Diese Schamform kann so weit gehen, dass man sich jedes Wohlgefühl verbietet, weil es doch irgendwo gerade jemanden gibt, der leidet. Wie kann es Freude geben, wenn anderswo Leid herrscht? Das Mitgefühl nimmt überhand und kommt nicht zur Ruhe, solange nicht alle glücklich sind. Diese Haltung scheint von grenzenloser Menschlichkeit getragen; angesichts ihrer praktischen Machtlosigkeit in Bezug auf die Milliarden von Leidenden auf dieser Erde leidet sie selber an Überidentifikation und mangelndem Realitätssinn. Das Mitgefühl verliert sich im Allgemeinen, während es in der Wirklichkeit nur auf konkrete Menschen angewendet Sinn macht
Die Wohlfühlschamform tritt z.B. bei Flüchtlingen und Migranten auf, die es in ein Land geschafft haben, in dem es ihnen besser geht als denjenigen, die sie im Heimatland zurückgelassen haben. Sie sind in Sicherheit, während die Angehörigen von Bürgerkrieg oder Verfolgung bedroht sind. Sie können aber ihr besseres Leben nicht genießen, weil sie am Leid und an der Angst ihrer Familienmitglieder und Freunde leiden.
Doch spielt diese Schamform auch in bevorzugten Lebenszusammenhängen eine wichtige Rolle. Wer in einem westlichen Land in einer mittleren Schicht geboren wurde, befindet sich schon, weltweit betrachtet, in einer privilegierten Situation, was den Zugang zu Ressourcen verschiedenster Art anbetrifft. Diese Besserstellung wird jungen Menschen schamvoll bewusst, sobald sie erkennen, wie weit das Elend auf der Welt verbreitet ist und wieviel Mangel dort in der Deckung der einfachsten Grundbedürfnisse besteht. Oft führt diese Einsicht zum Engagement für Randgruppen, Notleidende oder auch für die missachtete Natur.
Mitleid vermehrt das Leid, Mitgefühl verringert es.
Natürlich haben die Leidenden nichts davon, wenn sich andere Menschen für ihr Nicht-Leiden schämen. Das Mit-Leiden verstärkt das Leiden – statt einem leiden zwei; das Mitgefühl stärkt und hilft mit, das Leiden besser zu ertragen. Das Mit-Leiden enthält, spirituell betrachtet, eine Anmaßung: Die Verweigerung, das Gute, das einem geschenkt wurde und wird, in Demut anzunehmen und aus ihm heraus Gutes weiterzugeben.
Das Beste aus dem eigenen Leben zu machen
Der Ausweg aus der Wohlfühlscham besteht in der Einsicht, dass die eigene Lebenssituation dazu da ist, um das Beste daraus zu machen.
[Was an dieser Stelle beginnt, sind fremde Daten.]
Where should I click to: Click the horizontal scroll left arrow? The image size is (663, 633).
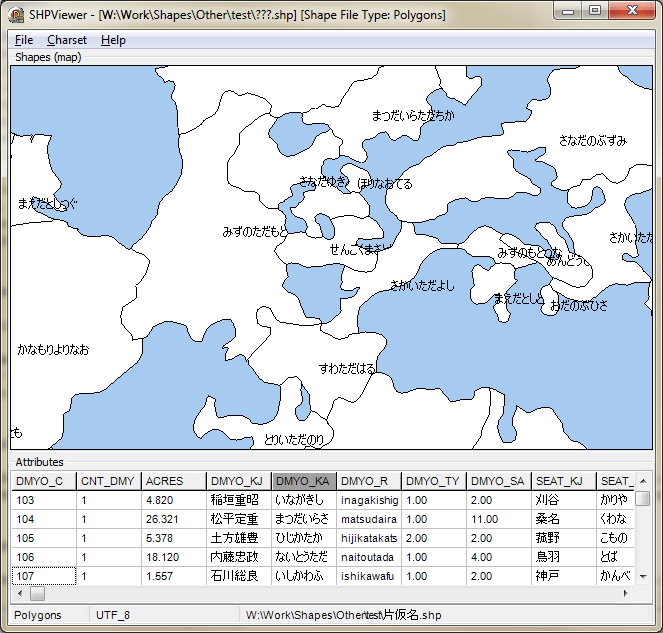coord(20,593)
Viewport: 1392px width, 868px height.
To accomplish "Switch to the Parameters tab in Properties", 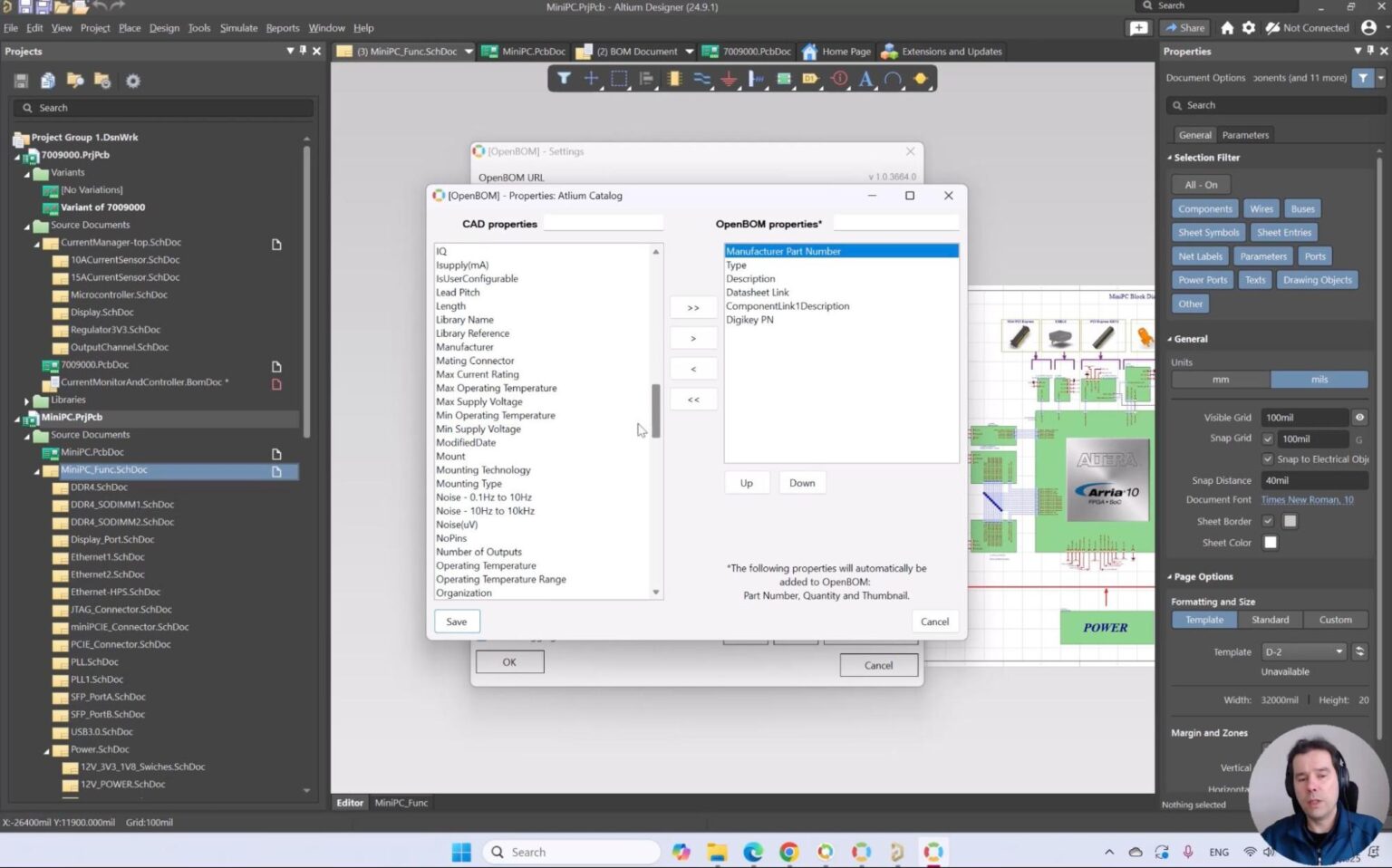I will tap(1245, 134).
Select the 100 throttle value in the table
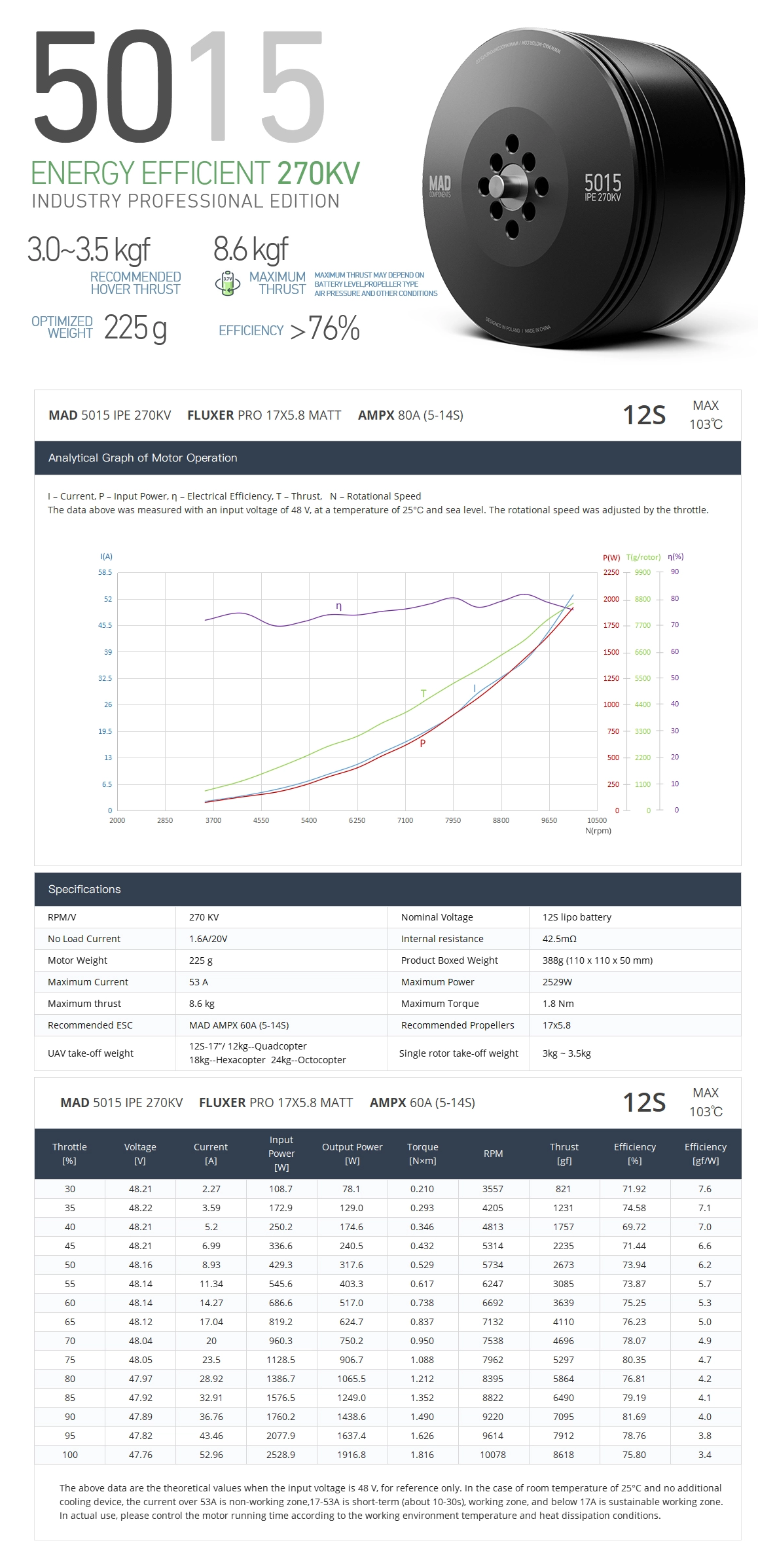The image size is (758, 1568). tap(70, 1455)
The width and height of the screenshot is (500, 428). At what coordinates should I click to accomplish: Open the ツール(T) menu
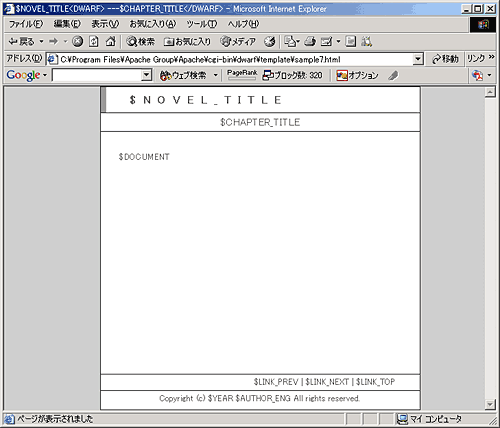coord(202,24)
Je besser man sich fühlt, desto mehr kann man beitragen und anderen geben. Es verbessert das Los derer, die es schlechter haben, um keinen Deut, wenn man sich selber schlechter fühlt. Das Annehmen des eigenen Schicksals beinhaltet auch das Annehmen der guten Seiten, die mit Dankbarkeit quittiert werden können. Bessergestellt zu sein ist dazu da, aus diesen Vorteilen den Nutzen zu ziehen, der für die Allgemeinheit die bestmöglichen Folgen hat. Unser Wohlgefühl macht uns kreativ, konstruktiv und produktiv, mit ihm können wir anderen das Leben leichter machen und ihnen den Mut und die Kraft geben, ihr Schicksal zu tragen.